» **REQUIREMENT**: Please convert the lines below into a Markdown table with two columns, Row and Line, numbering each line in order and leaving out any blank lines.

(Text and item location entries)
------------------------------
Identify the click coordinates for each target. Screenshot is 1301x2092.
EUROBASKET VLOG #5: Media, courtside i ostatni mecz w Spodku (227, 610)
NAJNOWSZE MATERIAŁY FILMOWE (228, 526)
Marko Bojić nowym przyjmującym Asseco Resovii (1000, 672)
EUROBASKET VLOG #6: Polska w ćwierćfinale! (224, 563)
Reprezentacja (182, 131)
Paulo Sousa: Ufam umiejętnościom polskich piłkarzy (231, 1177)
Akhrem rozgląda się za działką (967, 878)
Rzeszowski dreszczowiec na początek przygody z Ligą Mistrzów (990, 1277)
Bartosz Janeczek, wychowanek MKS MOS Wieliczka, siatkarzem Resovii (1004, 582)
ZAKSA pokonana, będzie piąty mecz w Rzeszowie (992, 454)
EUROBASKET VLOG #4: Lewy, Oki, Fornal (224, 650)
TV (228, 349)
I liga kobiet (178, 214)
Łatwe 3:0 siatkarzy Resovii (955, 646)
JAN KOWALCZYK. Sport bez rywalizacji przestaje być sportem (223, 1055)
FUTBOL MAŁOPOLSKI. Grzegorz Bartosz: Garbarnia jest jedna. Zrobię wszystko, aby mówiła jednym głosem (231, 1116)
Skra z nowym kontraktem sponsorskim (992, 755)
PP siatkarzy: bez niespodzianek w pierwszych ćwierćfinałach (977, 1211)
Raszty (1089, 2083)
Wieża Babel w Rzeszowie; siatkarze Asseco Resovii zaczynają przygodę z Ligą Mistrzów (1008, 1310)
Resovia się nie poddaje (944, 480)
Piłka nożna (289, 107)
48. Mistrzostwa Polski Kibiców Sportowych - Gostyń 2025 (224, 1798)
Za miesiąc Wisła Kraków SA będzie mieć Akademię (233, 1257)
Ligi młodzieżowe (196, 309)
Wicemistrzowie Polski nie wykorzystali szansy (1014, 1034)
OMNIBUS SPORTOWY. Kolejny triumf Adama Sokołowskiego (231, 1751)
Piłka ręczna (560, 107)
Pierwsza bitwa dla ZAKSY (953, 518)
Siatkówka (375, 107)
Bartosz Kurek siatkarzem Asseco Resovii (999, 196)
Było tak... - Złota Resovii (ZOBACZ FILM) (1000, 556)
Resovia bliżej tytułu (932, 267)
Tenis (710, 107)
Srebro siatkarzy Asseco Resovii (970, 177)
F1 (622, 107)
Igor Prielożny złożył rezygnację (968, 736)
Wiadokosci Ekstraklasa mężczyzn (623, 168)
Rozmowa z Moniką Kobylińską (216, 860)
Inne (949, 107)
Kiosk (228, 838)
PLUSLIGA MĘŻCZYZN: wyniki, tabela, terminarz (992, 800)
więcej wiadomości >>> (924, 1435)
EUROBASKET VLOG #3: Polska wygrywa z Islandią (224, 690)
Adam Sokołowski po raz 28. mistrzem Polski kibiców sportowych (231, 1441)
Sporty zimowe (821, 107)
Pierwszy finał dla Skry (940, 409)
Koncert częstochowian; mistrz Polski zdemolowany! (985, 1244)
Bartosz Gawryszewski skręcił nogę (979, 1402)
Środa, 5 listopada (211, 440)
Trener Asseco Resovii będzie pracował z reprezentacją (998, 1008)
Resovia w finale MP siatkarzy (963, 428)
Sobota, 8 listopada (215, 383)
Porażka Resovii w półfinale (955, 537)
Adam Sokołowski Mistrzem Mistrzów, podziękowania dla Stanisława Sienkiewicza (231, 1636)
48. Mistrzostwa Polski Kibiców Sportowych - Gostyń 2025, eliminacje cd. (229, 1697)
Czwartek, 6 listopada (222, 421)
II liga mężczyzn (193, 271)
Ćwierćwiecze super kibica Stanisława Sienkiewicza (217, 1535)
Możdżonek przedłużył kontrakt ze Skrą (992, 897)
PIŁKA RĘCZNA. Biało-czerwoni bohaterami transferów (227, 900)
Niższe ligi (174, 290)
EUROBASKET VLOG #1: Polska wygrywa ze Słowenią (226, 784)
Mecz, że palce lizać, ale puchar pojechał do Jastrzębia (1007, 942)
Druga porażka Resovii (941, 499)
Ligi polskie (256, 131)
------------------------------
» **SOLUTION FOR THIS EXERCISE**:
| Row | Line |
|---|---|
| 1 | Identify the click coordinates for each target. Screenshot is 1301x2092. |
| 2 | EUROBASKET VLOG #5: Media, courtside i ostatni mecz w Spodku (227, 610) |
| 3 | NAJNOWSZE MATERIAŁY FILMOWE (228, 526) |
| 4 | Marko Bojić nowym przyjmującym Asseco Resovii (1000, 672) |
| 5 | EUROBASKET VLOG #6: Polska w ćwierćfinale! (224, 563) |
| 6 | Reprezentacja (182, 131) |
| 7 | Paulo Sousa: Ufam umiejętnościom polskich piłkarzy (231, 1177) |
| 8 | Akhrem rozgląda się za działką (967, 878) |
| 9 | Rzeszowski dreszczowiec na początek przygody z Ligą Mistrzów (990, 1277) |
| 10 | Bartosz Janeczek, wychowanek MKS MOS Wieliczka, siatkarzem Resovii (1004, 582) |
| 11 | ZAKSA pokonana, będzie piąty mecz w Rzeszowie (992, 454) |
| 12 | EUROBASKET VLOG #4: Lewy, Oki, Fornal (224, 650) |
| 13 | TV (228, 349) |
| 14 | I liga kobiet (178, 214) |
| 15 | Łatwe 3:0 siatkarzy Resovii (955, 646) |
| 16 | JAN KOWALCZYK. Sport bez rywalizacji przestaje być sportem (223, 1055) |
| 17 | FUTBOL MAŁOPOLSKI. Grzegorz Bartosz: Garbarnia jest jedna. Zrobię wszystko, aby mówiła jednym głosem (231, 1116) |
| 18 | Skra z nowym kontraktem sponsorskim (992, 755) |
| 19 | PP siatkarzy: bez niespodzianek w pierwszych ćwierćfinałach (977, 1211) |
| 20 | Raszty (1089, 2083) |
| 21 | Wieża Babel w Rzeszowie; siatkarze Asseco Resovii zaczynają przygodę z Ligą Mistrzów (1008, 1310) |
| 22 | Resovia się nie poddaje (944, 480) |
| 23 | Piłka nożna (289, 107) |
| 24 | 48. Mistrzostwa Polski Kibiców Sportowych - Gostyń 2025 (224, 1798) |
| 25 | Za miesiąc Wisła Kraków SA będzie mieć Akademię (233, 1257) |
| 26 | Ligi młodzieżowe (196, 309) |
| 27 | Wicemistrzowie Polski nie wykorzystali szansy (1014, 1034) |
| 28 | OMNIBUS SPORTOWY. Kolejny triumf Adama Sokołowskiego (231, 1751) |
| 29 | Piłka ręczna (560, 107) |
| 30 | Pierwsza bitwa dla ZAKSY (953, 518) |
| 31 | Siatkówka (375, 107) |
| 32 | Bartosz Kurek siatkarzem Asseco Resovii (999, 196) |
| 33 | Było tak... - Złota Resovii (ZOBACZ FILM) (1000, 556) |
| 34 | Resovia bliżej tytułu (932, 267) |
| 35 | Tenis (710, 107) |
| 36 | Srebro siatkarzy Asseco Resovii (970, 177) |
| 37 | F1 (622, 107) |
| 38 | Igor Prielożny złożył rezygnację (968, 736) |
| 39 | Wiadokosci Ekstraklasa mężczyzn (623, 168) |
| 40 | Rozmowa z Moniką Kobylińską (216, 860) |
| 41 | Inne (949, 107) |
| 42 | Kiosk (228, 838) |
| 43 | PLUSLIGA MĘŻCZYZN: wyniki, tabela, terminarz (992, 800) |
| 44 | więcej wiadomości >>> (924, 1435) |
| 45 | EUROBASKET VLOG #3: Polska wygrywa z Islandią (224, 690) |
| 46 | Adam Sokołowski po raz 28. mistrzem Polski kibiców sportowych (231, 1441) |
| 47 | Sporty zimowe (821, 107) |
| 48 | Pierwszy finał dla Skry (940, 409) |
| 49 | Koncert częstochowian; mistrz Polski zdemolowany! (985, 1244) |
| 50 | Bartosz Gawryszewski skręcił nogę (979, 1402) |
| 51 | Środa, 5 listopada (211, 440) |
| 52 | Trener Asseco Resovii będzie pracował z reprezentacją (998, 1008) |
| 53 | Resovia w finale MP siatkarzy (963, 428) |
| 54 | Sobota, 8 listopada (215, 383) |
| 55 | Porażka Resovii w półfinale (955, 537) |
| 56 | Adam Sokołowski Mistrzem Mistrzów, podziękowania dla Stanisława Sienkiewicza (231, 1636) |
| 57 | 48. Mistrzostwa Polski Kibiców Sportowych - Gostyń 2025, eliminacje cd. (229, 1697) |
| 58 | Czwartek, 6 listopada (222, 421) |
| 59 | II liga mężczyzn (193, 271) |
| 60 | Ćwierćwiecze super kibica Stanisława Sienkiewicza (217, 1535) |
| 61 | Możdżonek przedłużył kontrakt ze Skrą (992, 897) |
| 62 | PIŁKA RĘCZNA. Biało-czerwoni bohaterami transferów (227, 900) |
| 63 | Niższe ligi (174, 290) |
| 64 | EUROBASKET VLOG #1: Polska wygrywa ze Słowenią (226, 784) |
| 65 | Mecz, że palce lizać, ale puchar pojechał do Jastrzębia (1007, 942) |
| 66 | Druga porażka Resovii (941, 499) |
| 67 | Ligi polskie (256, 131) |